Not surprisingly, Kuhn's optimism about China's future and his faith in the Chinese leadership ("first-rate in comparison to their international peers") is often perceived to be propaganda on behalf of the Chinese government.

Kuhn says he would normally welcome such criticism as at the end of the day these "focus attention on China and its complexities". But recently, after a journalist, Paul Gregory, attacked him on Forbes.com, calling him "a paid advisor to the Chinese government", Kuhn has drafted a rejoinder, which he allowed China Daily to see before its publication.

He writes: "I am indeed an advisor to the Chinese government, and have been for over 22 years, but Gregory trumpets that I am paid when I am not. I am not being paid by the Chinese government; I have never been paid by the Chinese government. (I joke that when I needed the money, China didn't have any, and now that they have money, I luckily don't need any.) Full disclosure: I am paid by foreign companies that do business in China. "

In fact, my critique of China is directed at China and its leaders, to help China improve, not to fool foreigners. A true friend tells the truth.

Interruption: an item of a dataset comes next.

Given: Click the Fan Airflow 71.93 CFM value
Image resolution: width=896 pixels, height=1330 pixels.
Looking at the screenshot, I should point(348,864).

And this truth is in plain sight and not hiding: I assert that for the CPC to maintain its ruling position it must expose its own errors with candor and completeness."

Indeed, reading Kuhn's book, one finds that China's failings in certain areas - an inability to maintain a squeaky-clean image in the international arena when it comes to pollution management, for example - is not swept under the carpet.

"I do not seek to beautify China or be balanced in my approach. To the best of my always-limited capacities, I seek truth, wherever it falls," Kuhn says.